Some wooled breeds, like the Jersey Wooly and American Fuzzy Lop, were bred to be low-maintenance wool breeds. They do need regular grooming as kits and juniors when their wool is soft and fluffy. But as adults, they should have dense coats that are pretty easy to care for. Other than taking a brush through once a week or so, they aren't much of an issue if they have a good coat.

Angoras (of any kind) don't really make great pets because of the amount of grooming they require. They should be groomed daily, their coats blown out with a professional blower. They mat SO easily and it's impossible to de-knot them!

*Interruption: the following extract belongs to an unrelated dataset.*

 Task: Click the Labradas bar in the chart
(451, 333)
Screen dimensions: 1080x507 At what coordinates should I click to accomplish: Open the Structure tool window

Even a lot of breeders keep their breeding Angoras sheared.


----------



## SunnyCait (May 12, 2009)

What awesome timing this had... I just spent about an hour completely unknotting Mary Jane's bum! I didn't realize that it was knotted until I was petting her and was like "This is odd..." Come to find she had mini mats on her butt! So I spent a good chunk of time outside unknotting her with a slicker brush and a shedding comb.

Word to wise: on bad mats, a shedding comb will PULL OUT the hair instead of detangling. That's why I use a slicker on actual mats. 

I realize now I need to have her combed daily and not weekly as I thought. I also use a bristle brush on her just as a finisher, make it look more streamline and such. 

As far as other care, I simply use fleece in her cage so stuff doesn't get in her fur (although hay always does, can't help that much). Otherwise she's the same as any other rabbit. 

Here's a pic of my matted bummed bunny:







My previous American Fuzzy lop, Emma. Next to a pile of shed hair.


----------



## Lolpigs (May 12, 2009)

Wow he looks so much like my Lambsie! 

I have an angora and I groom him for about 20mins every 2nd day. He's a fairly clean bunny so its not about matting hair and more about getting out the hair so we arent eating it LOL


----------



## Flashy (May 12, 2009)

Thanks guys  The more info the better. 

I need some pictures of healthy, groomed, gorgeously cute long furred bunnies. Anyone got any and happy for me to use them?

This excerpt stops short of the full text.